> **WHAT IS EXPECTED**
Please duplicate the data starting with the line that contains "Given: Click the blue 添加加盟商 button" and going on through the line that contains "(x=51, y=106)", leaving the pictures out of your answer.

[Page and screen pointing data]
"""
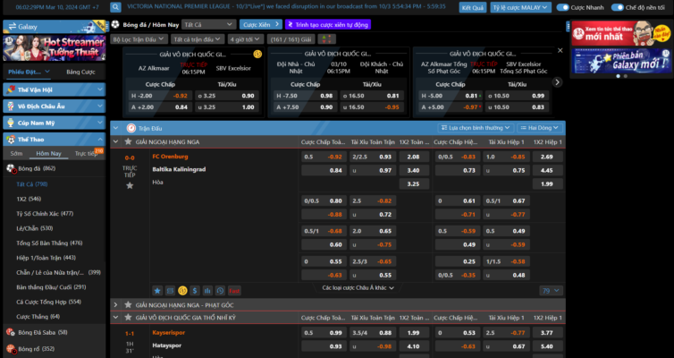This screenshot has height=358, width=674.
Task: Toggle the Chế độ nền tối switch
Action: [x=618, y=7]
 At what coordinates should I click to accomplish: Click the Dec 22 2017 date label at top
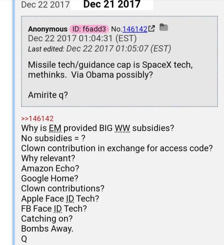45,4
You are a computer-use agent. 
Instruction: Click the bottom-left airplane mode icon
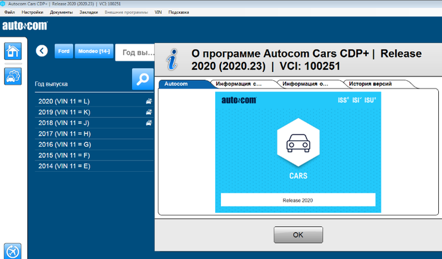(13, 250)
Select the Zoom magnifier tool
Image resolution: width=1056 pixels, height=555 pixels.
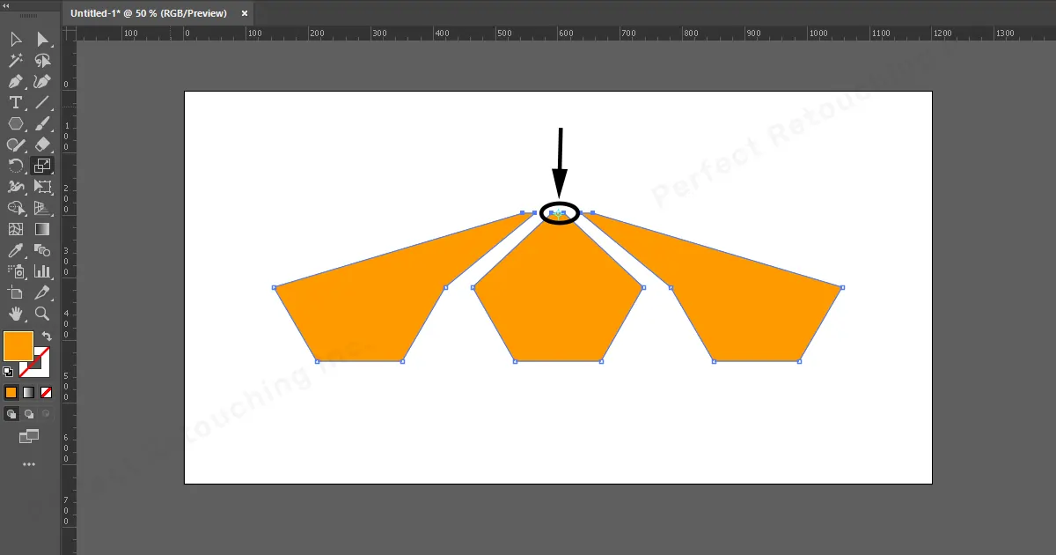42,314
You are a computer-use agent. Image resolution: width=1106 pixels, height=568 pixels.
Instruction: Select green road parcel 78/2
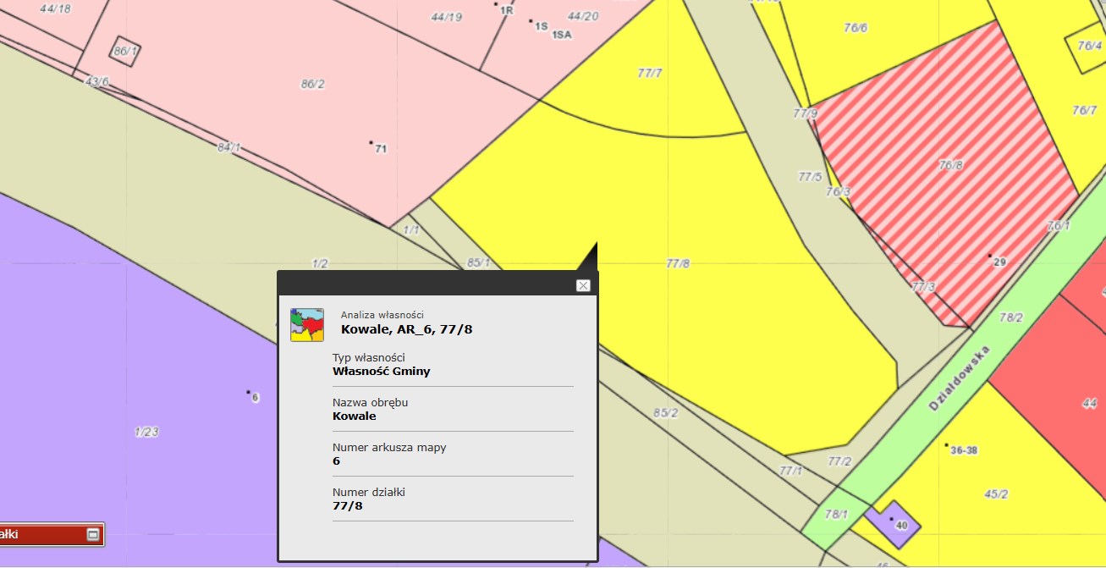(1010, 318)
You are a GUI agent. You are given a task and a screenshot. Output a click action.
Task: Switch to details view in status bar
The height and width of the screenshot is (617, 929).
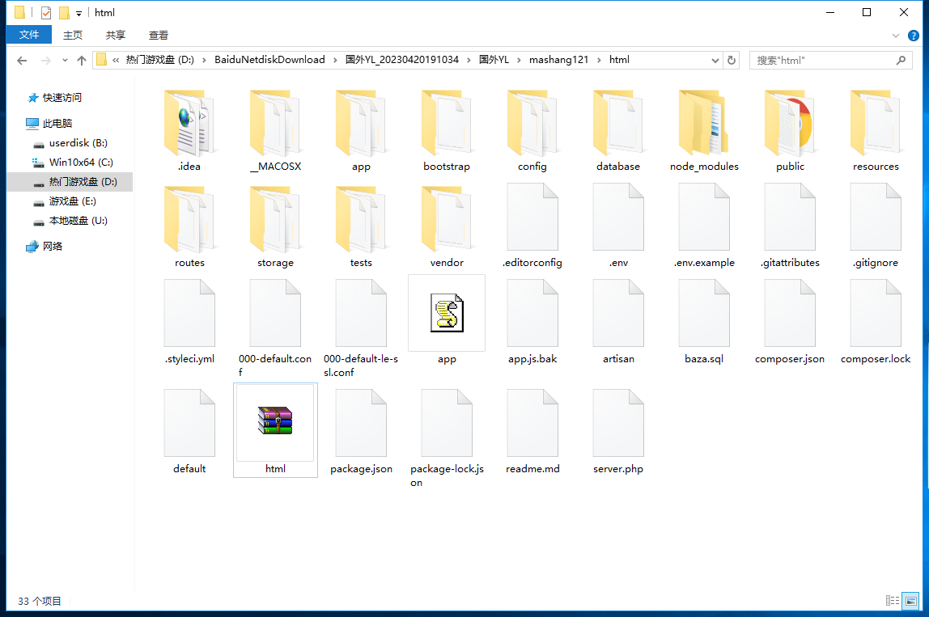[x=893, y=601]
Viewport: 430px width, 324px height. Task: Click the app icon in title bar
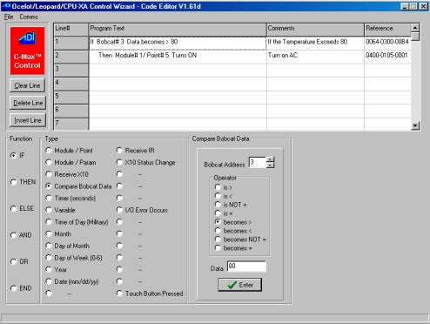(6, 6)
"""
"""
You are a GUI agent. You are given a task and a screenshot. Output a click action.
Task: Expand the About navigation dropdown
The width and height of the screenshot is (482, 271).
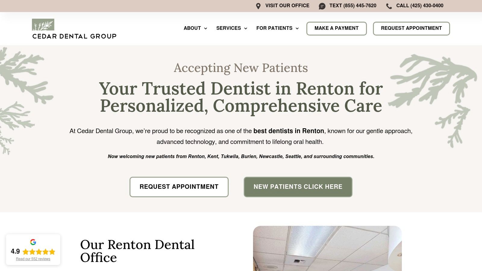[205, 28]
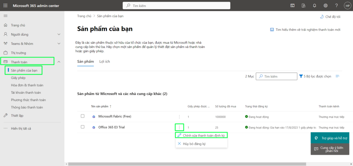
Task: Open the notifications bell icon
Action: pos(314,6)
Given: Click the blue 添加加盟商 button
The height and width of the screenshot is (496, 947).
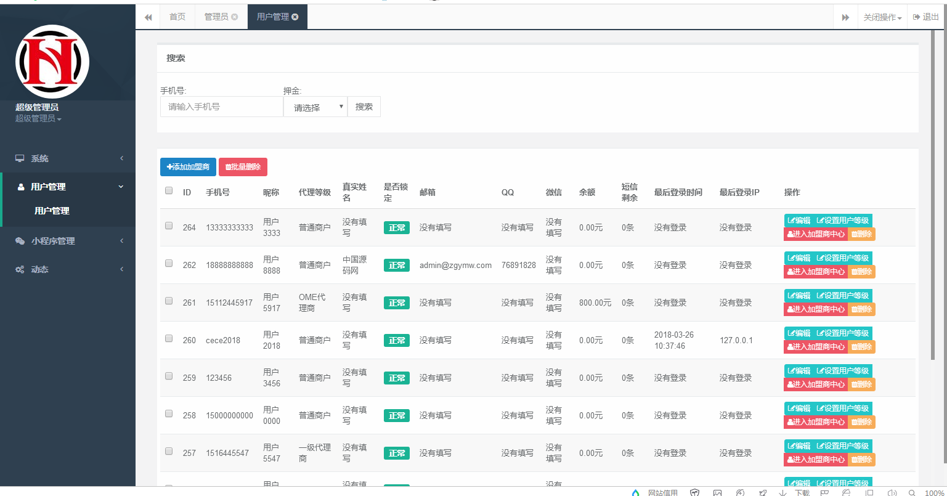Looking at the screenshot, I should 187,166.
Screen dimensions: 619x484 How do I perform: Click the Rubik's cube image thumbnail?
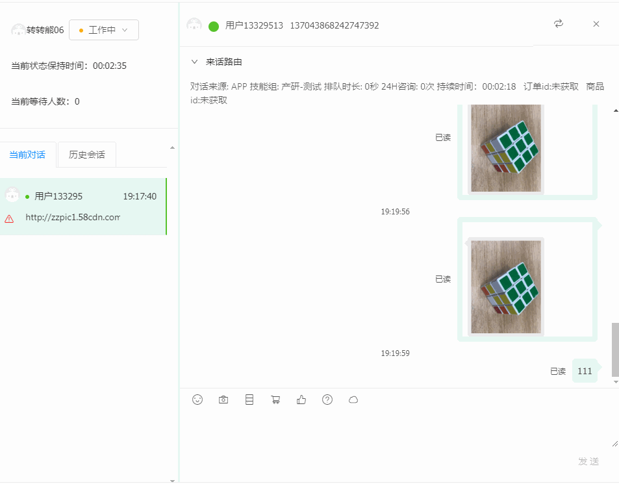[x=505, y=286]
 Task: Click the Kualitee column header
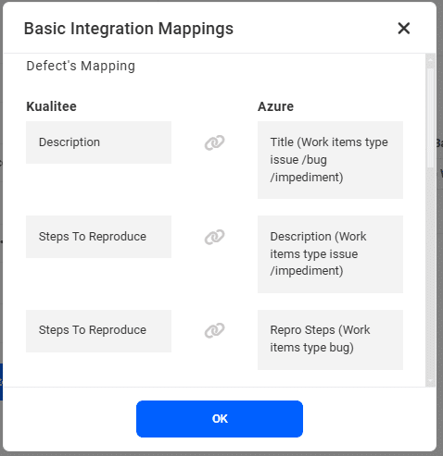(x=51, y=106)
"""
> **THE OUTPUT**
Given: Click the blue 添加加盟商 button
The height and width of the screenshot is (496, 947).
Looking at the screenshot, I should 187,166.
Screen dimensions: 619x484 How do I perform: Click the Rubik's cube image thumbnail?
[x=505, y=286]
 Task: Click the Kualitee column header
(x=51, y=106)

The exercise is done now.